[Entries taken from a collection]
══════

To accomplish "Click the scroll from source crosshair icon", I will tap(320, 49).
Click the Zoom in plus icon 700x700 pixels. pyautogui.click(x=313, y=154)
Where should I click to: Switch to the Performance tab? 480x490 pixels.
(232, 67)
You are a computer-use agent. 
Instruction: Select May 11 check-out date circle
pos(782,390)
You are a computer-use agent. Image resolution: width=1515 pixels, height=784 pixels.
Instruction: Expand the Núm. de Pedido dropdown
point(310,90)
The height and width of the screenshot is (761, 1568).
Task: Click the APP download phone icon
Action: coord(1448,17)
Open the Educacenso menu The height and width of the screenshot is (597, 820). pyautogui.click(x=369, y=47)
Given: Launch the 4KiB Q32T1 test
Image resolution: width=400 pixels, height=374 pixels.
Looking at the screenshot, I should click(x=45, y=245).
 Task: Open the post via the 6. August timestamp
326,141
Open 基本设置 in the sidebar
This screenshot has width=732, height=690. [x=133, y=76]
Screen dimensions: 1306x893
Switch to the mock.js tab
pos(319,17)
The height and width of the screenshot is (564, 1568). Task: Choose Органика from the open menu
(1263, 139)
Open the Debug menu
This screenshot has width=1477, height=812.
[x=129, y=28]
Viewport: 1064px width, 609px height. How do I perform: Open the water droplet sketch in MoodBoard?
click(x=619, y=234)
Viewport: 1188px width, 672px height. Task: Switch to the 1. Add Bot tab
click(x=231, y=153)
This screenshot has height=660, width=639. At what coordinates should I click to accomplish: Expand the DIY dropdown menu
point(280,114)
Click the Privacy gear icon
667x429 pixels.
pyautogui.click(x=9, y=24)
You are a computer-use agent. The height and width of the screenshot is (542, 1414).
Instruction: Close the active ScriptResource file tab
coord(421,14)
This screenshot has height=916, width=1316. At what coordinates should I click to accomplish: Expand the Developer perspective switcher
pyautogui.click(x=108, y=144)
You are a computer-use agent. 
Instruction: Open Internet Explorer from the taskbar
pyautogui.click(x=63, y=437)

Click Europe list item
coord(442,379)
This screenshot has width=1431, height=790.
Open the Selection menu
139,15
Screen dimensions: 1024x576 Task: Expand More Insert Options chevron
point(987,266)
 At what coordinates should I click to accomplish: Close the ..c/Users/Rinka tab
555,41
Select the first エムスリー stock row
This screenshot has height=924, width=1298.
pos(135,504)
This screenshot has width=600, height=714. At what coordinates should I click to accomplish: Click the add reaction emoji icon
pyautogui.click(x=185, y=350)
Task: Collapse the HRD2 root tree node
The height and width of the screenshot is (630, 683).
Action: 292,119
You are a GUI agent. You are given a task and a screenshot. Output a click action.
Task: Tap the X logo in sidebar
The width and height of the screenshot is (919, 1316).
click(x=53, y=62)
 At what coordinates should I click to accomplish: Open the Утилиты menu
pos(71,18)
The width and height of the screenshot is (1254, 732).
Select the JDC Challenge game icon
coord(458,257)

══════

Arrange every line of the data above as a numbered list, leaving out the blank lines.

1. To accomplish "Click the scroll from source crosshair icon", I will tap(320, 49).
2. Click the Zoom in plus icon 700x700 pixels. pyautogui.click(x=313, y=154)
3. Where should I click to: Switch to the Performance tab? 480x490 pixels.
4. (232, 67)
5. You are a computer-use agent. 
6. Instruction: Select May 11 check-out date circle
7. pos(782,390)
8. You are a computer-use agent. Image resolution: width=1515 pixels, height=784 pixels.
9. Instruction: Expand the Núm. de Pedido dropdown
10. point(310,90)
11. The height and width of the screenshot is (761, 1568).
12. Task: Click the APP download phone icon
13. Action: coord(1448,17)
14. Open the Educacenso menu The height and width of the screenshot is (597, 820). pyautogui.click(x=369, y=47)
15. Given: Launch the 4KiB Q32T1 test
16. Image resolution: width=400 pixels, height=374 pixels.
17. Looking at the screenshot, I should click(x=45, y=245).
18.  Task: Open the post via the 6. August timestamp
19. 326,141
20. Open 基本设置 in the sidebar
21. This screenshot has width=732, height=690. [x=133, y=76]
22. Screen dimensions: 1306x893
23. Switch to the mock.js tab
24. pos(319,17)
25. The height and width of the screenshot is (564, 1568). Task: Choose Органика from the open menu
26. (1263, 139)
27. Open the Debug menu
28. This screenshot has width=1477, height=812.
29. [x=129, y=28]
30. Viewport: 1064px width, 609px height. How do I perform: Open the water droplet sketch in MoodBoard?
31. click(x=619, y=234)
32. Viewport: 1188px width, 672px height. Task: Switch to the 1. Add Bot tab
33. click(x=231, y=153)
34. This screenshot has height=660, width=639. At what coordinates should I click to accomplish: Expand the DIY dropdown menu
35. point(280,114)
36. Click the Privacy gear icon
37. 667x429 pixels.
38. pyautogui.click(x=9, y=24)
39. You are a computer-use agent. The height and width of the screenshot is (542, 1414).
40. Instruction: Close the active ScriptResource file tab
41. coord(421,14)
42. This screenshot has height=916, width=1316. At what coordinates should I click to accomplish: Expand the Developer perspective switcher
43. pyautogui.click(x=108, y=144)
44. You are a computer-use agent. 
45. Instruction: Open Internet Explorer from the taskbar
46. pyautogui.click(x=63, y=437)
47. Click Europe list item
48. coord(442,379)
49. This screenshot has width=1431, height=790.
50. Open the Selection menu
51. 139,15
52. Screen dimensions: 1024x576 Task: Expand More Insert Options chevron
53. point(987,266)
54.  At what coordinates should I click to accomplish: Close the ..c/Users/Rinka tab
55. 555,41
56. Select the first エムスリー stock row
57. This screenshot has height=924, width=1298.
58. pos(135,504)
59. This screenshot has width=600, height=714. At what coordinates should I click to accomplish: Click the add reaction emoji icon
60. pyautogui.click(x=185, y=350)
61. Task: Collapse the HRD2 root tree node
62. The height and width of the screenshot is (630, 683).
63. Action: 292,119
64. You are a GUI agent. You are given a task and a screenshot. Output a click action.
65. Task: Tap the X logo in sidebar
66. The width and height of the screenshot is (919, 1316).
67. click(x=53, y=62)
68.  At what coordinates should I click to accomplish: Open the Утилиты menu
69. pos(71,18)
70. The width and height of the screenshot is (1254, 732).
71. Select the JDC Challenge game icon
72. coord(458,257)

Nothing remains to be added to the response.